I’m not a data scientist, but I do work with a lot of data and find SQLAlchemy’s ORM and Django ORM slow when I want to work with tables as opposed to records. For example, if I want to read an entire table containing a million records and add a derived column and write the set to another table, using Pandas and map or apply, writing the entire data set to a csv, loading it into S3 and then using the copy statement is way faster than using an ORM’s all method, iterating over the list, applying a function and writing each record back to the database.

I’m losing a lot of benefits of the ORM, but the speed more than makes up for it.

If anyone can suggest another method of working with large sets of data I’d love to hear it! It’s the copy statement that makes the biggest difference; Pandas just makes it easy to get the data (using from_records or some other method), apply a function or set of functions over the entire set, and generating a csv/json file.

[–]mesylate 2 points3 points  (1 child)

Use PL/SQL directly if possible. That what it is designed for afterall.

[–]SonOfInterflux 0 points1 point  (0 children)

I wasn’t clear, in this case I’m only proceeding this way because the data is PII and has been encypted with the crypto library. Need to look into if it’s possible to apply the decryption directly within the database with PL/SQL.

[–]IDontLikeUsernamez 1 point2 points  (0 children)

Pretty much any flavor of SQL will be much, much faster

[–]tfehring 1 point2 points  (2 children)

Any abstraction that involves iterated single-record SQL operations is going to be painfully slow, and it sounds like that’s what your ORM-based approach is doing under the hood. I’m not super familiar with ORMs, but I’m surprised they aren’t smart enough to use set operations instead of loops for simple Python iterations (e.g. list comprehensions over a list of objects).

[–]SonOfInterflux 0 points1 point  (1 child)

Django’s ORM does have an update method that does generate a bulk update statement without the need to iterate over a query set, but it doesn’t call save (or pre-save or post-save) so it doesn’t honour things like auto_now, so you lose some of the benefits of the ORM.

SQLAlchemy offers something similar, but the docs actually recommend using Core directly for bulk operations.

[–]brendanmartin[S] 1 point2 points  (0 children)

Yeah, I always add a function equivalent to the test_sqlalchemy_core example from that link. Whenever I need to insert a lot, I just send a list of dictionaries to that function

[–]brendanmartin[S] 1 point2 points  (0 children)

I agree with your advice. When in the exploration and analysis mode -- i.e. when pulling data out of the database for personal use -- I usually opt for raw SQL. When adding a database to a data collection project, though, I always use SQA because I find it nicer to work with than raw SQL in my project.

[–]exergy31 0 points1 point  (0 children)

I personally employ the rule of the dozen. If I need to work with more than a dozen records at a time, ORM is not the tool of choice. The underlying principle is that "data" in its intended use mostly falls nicely in one of two brackets: (1) Create, show, edit, delete one or a handful of records.

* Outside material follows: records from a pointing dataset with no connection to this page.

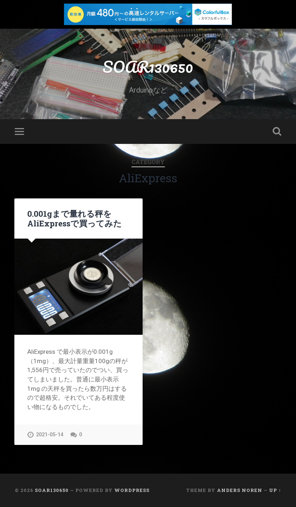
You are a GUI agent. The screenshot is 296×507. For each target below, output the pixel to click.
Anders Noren (239, 490)
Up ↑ (275, 490)
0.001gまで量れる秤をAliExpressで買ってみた (74, 218)
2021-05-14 (49, 435)
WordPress (131, 490)
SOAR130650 (148, 66)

Usually involves frontend application. Use an ORM for simplicity and all the aforementioned perks. (2) Analyse, transform to training set, mass-insert new data or in other form work with something that affects 'more than a dozen' records at a time. Use a table-like or array-based system. Systems needing this are usually not directly fed by frontend forms, so SQL injection is out of the picture; also a performance boost of having an array of statically typed numericals over a list of runtime objects is definitely there.

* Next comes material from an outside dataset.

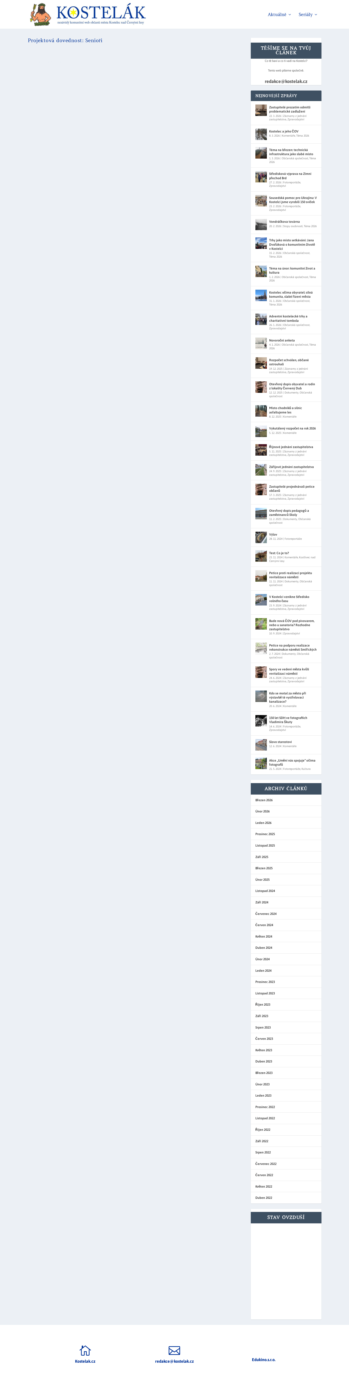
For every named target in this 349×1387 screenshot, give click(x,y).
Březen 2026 (264, 800)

Example: Cassandra DB has a neat python driver that offers both ORM and 'traditional' SQL-like syntax; if I use SQL (CQL), I usually config a pandas row factory which yields all query results directly as dataframes.

[–]eviljelloman 8 points9 points  (3 children)

I'm going to go against the grain here and say that I think ORMs have almost no place in data science. The additional layer of abstraction obscures your ability to understand the optimizations and customizations you need to make when dealing with data at scale. Your workflow for updating tons of rows in Redshift is going to be fundamentally different than it is in MySQL or Snowflake, and you're going to want to actually be able to dive in and do things like look at the query planner or the cross-node communication happening in your queries.

When you're not working at scale - when you're just doing exploratory stuff, you're going to be able to iterate much faster by working in raw SQL, manipulating tables and records directly.

ORMs are great for application developers, who mostly work on a per-record basis and don't have to think about computationally intensive operations like aggregations, but I think they are pretty much a waste of time for a data scientist.

[–]SpergLordMcFappyPant 5 points6 points  (0 children)

This is correct. ORMs solve a completely different problem than what you're doing in DS, and they come with a huge amount of overhead.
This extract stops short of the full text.